**Document extract**.

The sale prices are in the $500,000 range. Do I adjust sale #1 with no broker $25,000 because of no commission being paid in my sales comparison approach?

What about the income approach? Where do I account for no broker in the income approach?
Commercial is different simply, if for no other reason, the percentage of direct transfers are considerably higher in many cases. Actually, I have found for some commercial property types that, on average, it sells for a little higher if it is NOT listed by a broker. That is largely due to a buyer often approaching the seller and thus the seller holding the cards. Brokers often list a property when it does not have a buyer, thus it goes lower. I wouldn't tell this to some of the local guys, but certain property types might net a higher price if it is with a broker specializing in that type of property. I remember seeing a trailer park selling for a 25% cap rate (not including mobile homes). Many of the brokers specializing in mobile home parks do not sell parks quite that small, but I believe that property would have been better off being sold by someone else (or even themselves). Now, obviously there is a highest and best use element there, but that is over and above the consideration of the purchaser, functional obsolescence of the property, etc.
On residential, I think it is silly for some people to even try to list FSBO in some markets, and many of them end up going to a Realtor after it doesn't sell. A lot of times, the asking price on the FSBOs are not reasonable (too high), but they also don't reach the same number of people as brokers do when they put it on MLS, etc. Other markets have a higher expectation of FSBOs and it might be wise to try to go that route and save a few percentage points.
No one has mentioned this in the thread yet, I don't believe, but all of the discussion in this thread can be summed up in a couple words: Market imperfection or market inefficiency. In my old finance classes, we studied efficient/ perfect markets and it is well known that real estate is generally not one of those, which is manifested in these types of issues.
 
Good discussion, thank you! I did not put anything regarding the reduced commission in the sales grid, because I do see how this could be a 'black hole'. I just mentioned it in my reconciliation comments.
 
My Man.

Reason I don't adjust for concessions is reason you don't adjust for realtor fees. If we don't adjust for money exchanged outside the 1 bank transaction of $500,000. Not gonna adjust for the $5,000 gift the seller gave buyer for closing costs. It was a service credit. Not a price credit.

**Data segment**.
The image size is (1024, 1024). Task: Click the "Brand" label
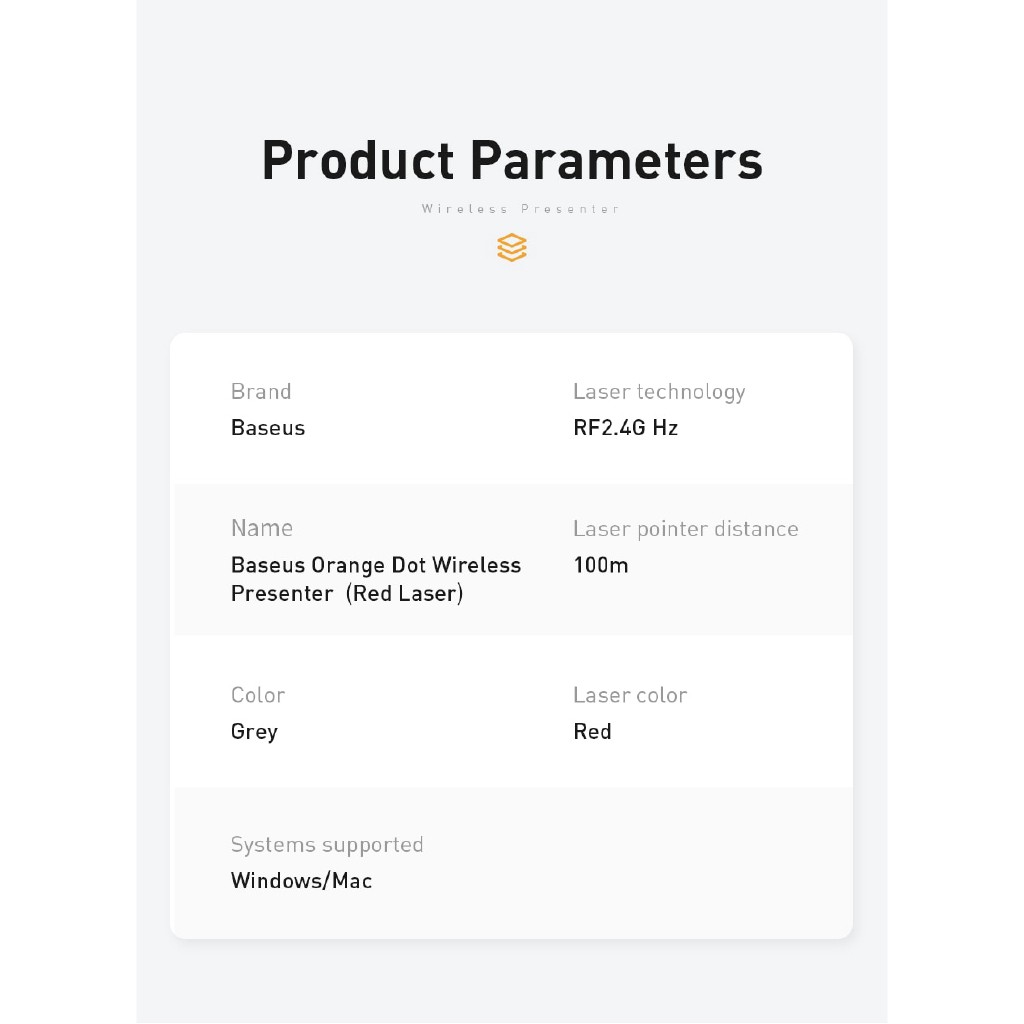pyautogui.click(x=261, y=392)
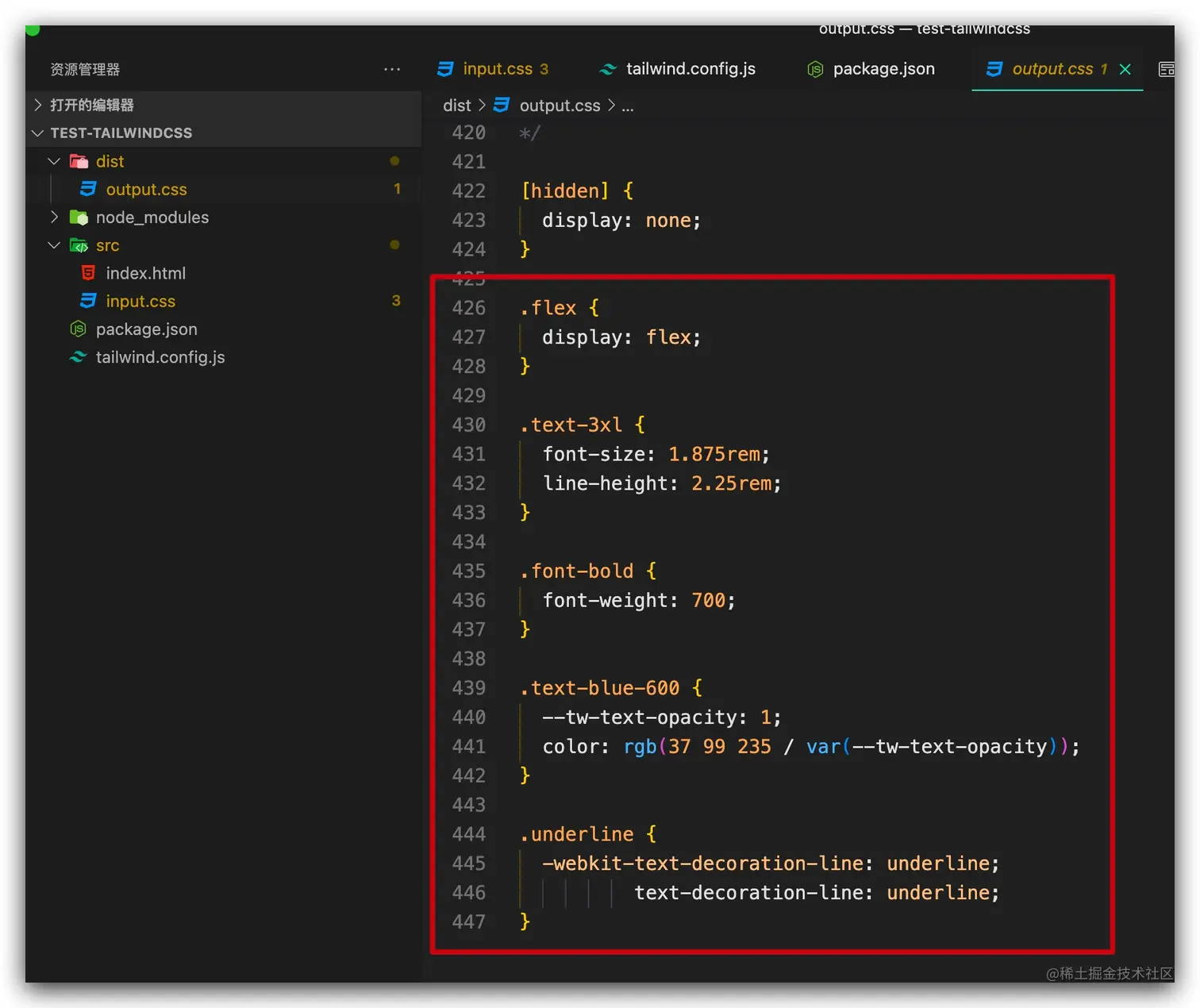Click the src folder icon

(79, 245)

**Written instruction**. In the discussion of appraising sales made without a broker, how would you say this sentence in Spanish: "Brokers often list a property when it does not have a buyer, thus it goes lower."

**Reply**. Los corredores a menudo ponen una propiedad en venta cuando no tiene comprador, por lo que su precio baja.